Diagnosis in case of stomach disorders

Inspection. Before treating an upset stomach or intestines, it is necessary to identify the causes of this condition. Diagnosis begins with a visit to a doctor who collects an anamnesis (asking questions about the symptoms and how long they appeared, diet and lifestyle, occupational employment, taking any pills, etc.). All this information helps the doctor to determine the further direction of the diagnosis and to prescribe the correct treatment of an intestinal disorder or disorders of the upper GI tract.

Instrumental research.
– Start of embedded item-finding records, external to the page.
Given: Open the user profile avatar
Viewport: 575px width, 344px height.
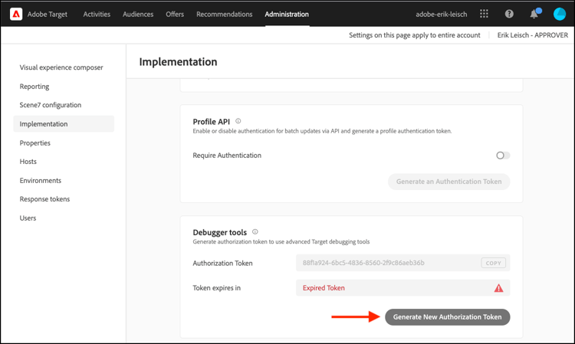Looking at the screenshot, I should point(560,14).
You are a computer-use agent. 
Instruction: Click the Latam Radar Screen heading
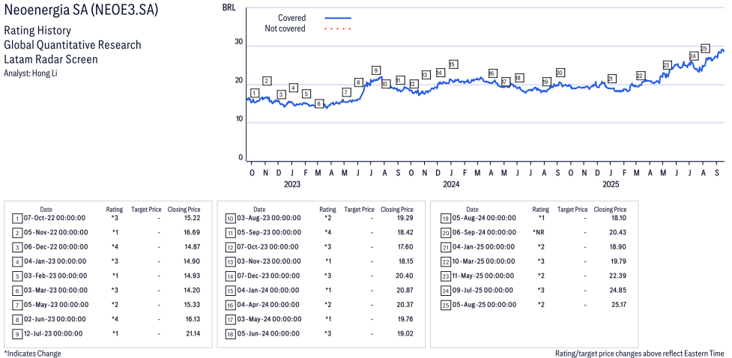tap(51, 59)
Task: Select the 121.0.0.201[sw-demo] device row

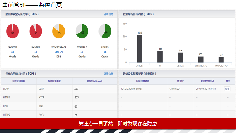Action: (177, 89)
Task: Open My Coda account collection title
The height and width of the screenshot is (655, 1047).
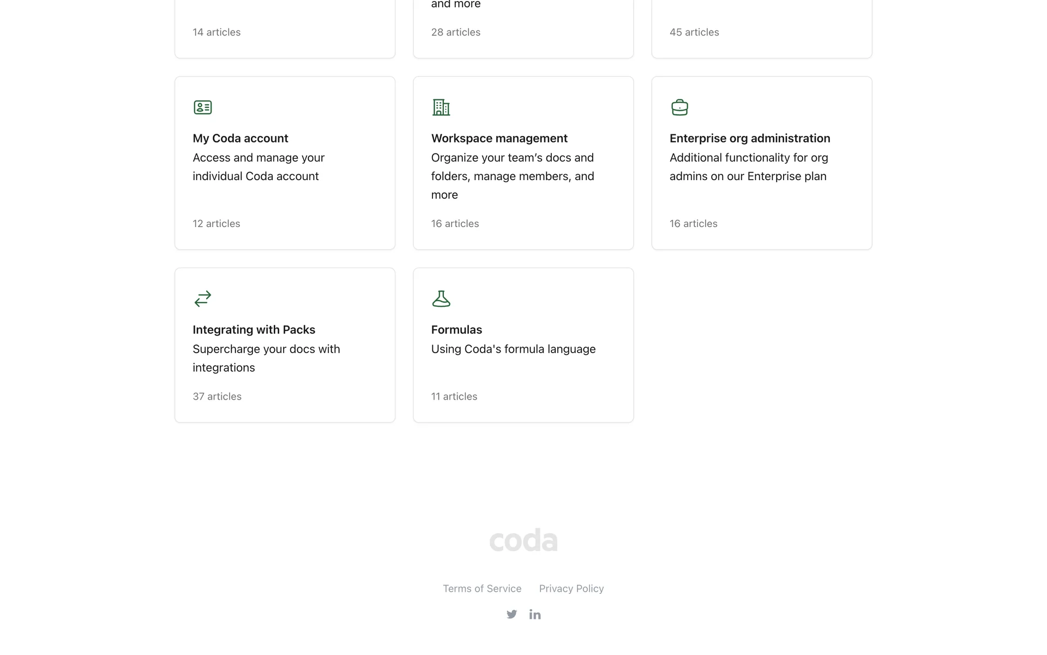Action: (x=240, y=138)
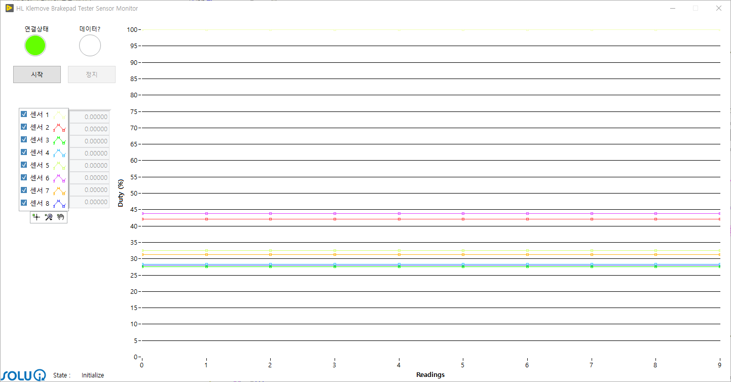731x382 pixels.
Task: Click the 센서 1 value field
Action: point(89,117)
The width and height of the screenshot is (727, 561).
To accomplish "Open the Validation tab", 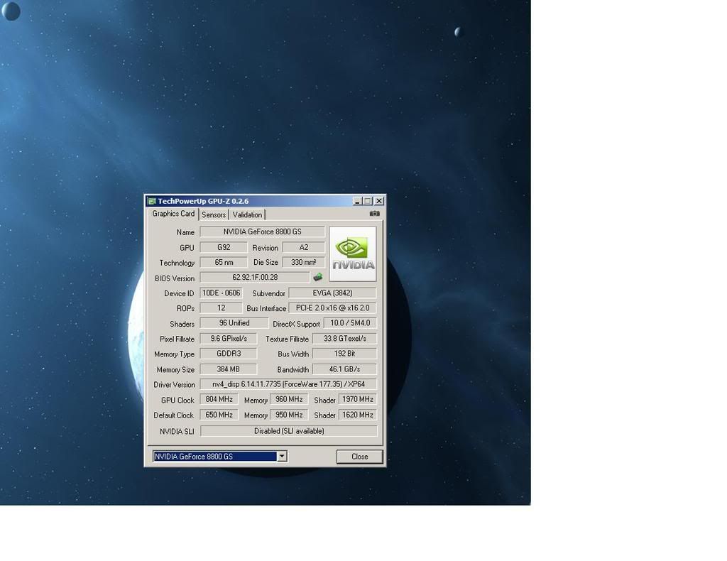I will point(247,214).
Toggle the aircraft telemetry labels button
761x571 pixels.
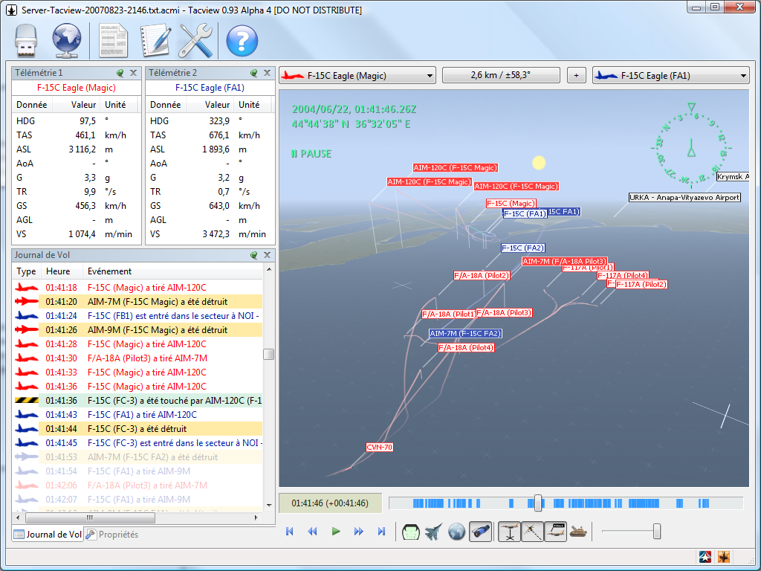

The means of accurate diagnosis is ultrasound, x-ray. Depending on the patient’s complaints, one of the listed methods may be prescribed, but the most informative is the EGF.

Laboratory research. Studies of blood, urine, and feces can identify the infectious cause of a stomach disorder or diarrhea, and also help detect blood traces. It indicates bleeding in the upper gastrointestinal tract or intestine.

Treatment of indigestion

Change in lifestyle and nature of nutrition, abandonment of bad habits, normalization of the daily routine, physical activity and observance of proper nutrition (eating food 5-6 times a day in small portions and at a certain time, minimizing or completely refusing fried, fatty, spicy dishes), all of that prevent the development of such conditions in the future.

Tablets from a stomach disorder can be designed to neutralize the acidic environment (antacid meds) and create a protective barrier on the surface of the mucosa, preventing its irritation (alginate medicines). If the functional disorder of the upper gastrointestinal tract is accompanied by flatulence, diarrhea, constipation, etc., drugs for intestinal disorders in the form of tablets, suspensions, etc. are prescribed separately.

In violations of the upper parts of the digestive tract and intestine, various mechanisms of occurrence, so drug treatment also differs. The action of tablets from intestinal disorders can be aimed at normalizing motor activity, absorbing nutrients, restoring microflora, etc.